▸ **Directions**
Please collect every line in the rows below that contains the word "Open" and copy each such line in full.

▸ **Records for the exercise**
==*==

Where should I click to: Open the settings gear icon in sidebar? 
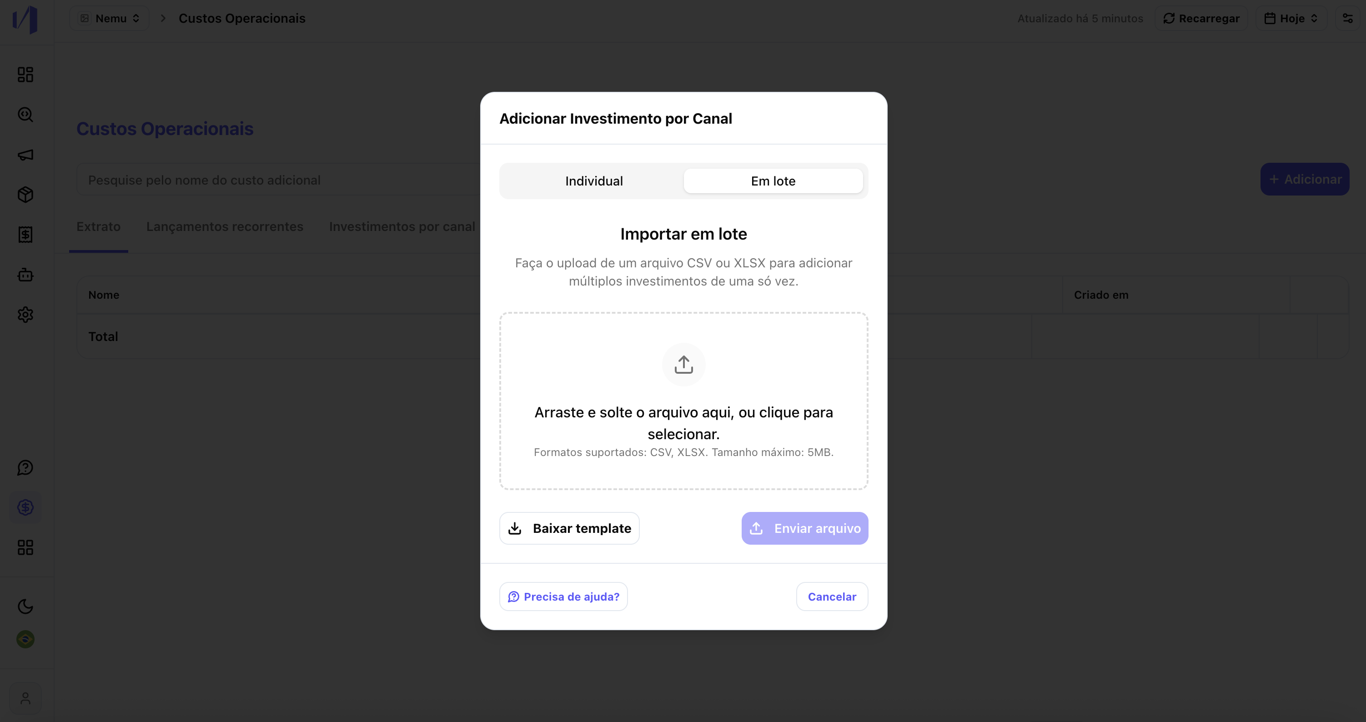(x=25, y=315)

==*==

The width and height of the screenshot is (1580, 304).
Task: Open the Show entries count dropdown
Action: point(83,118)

==*==

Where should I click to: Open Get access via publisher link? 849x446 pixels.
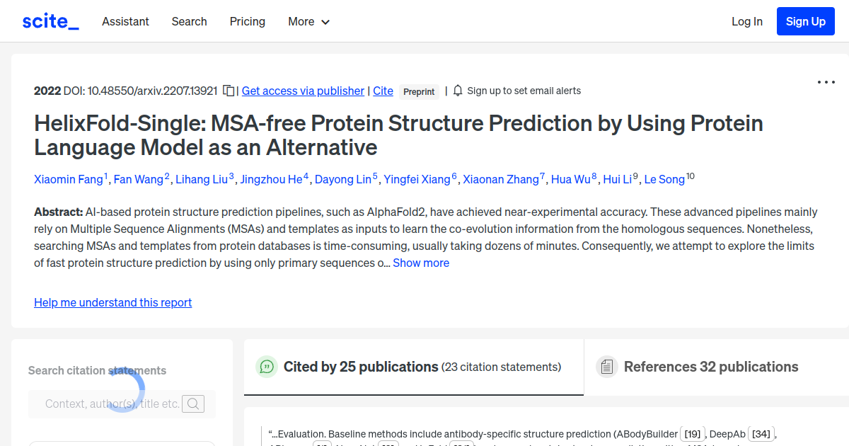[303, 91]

==*==

▸ **Problem solution**
Where should I click to: Open the settings gear icon in sidebar? 
Task: Open the Show entries count dropdown
Where should I click to: Open Get access via publisher link? 849x446 pixels.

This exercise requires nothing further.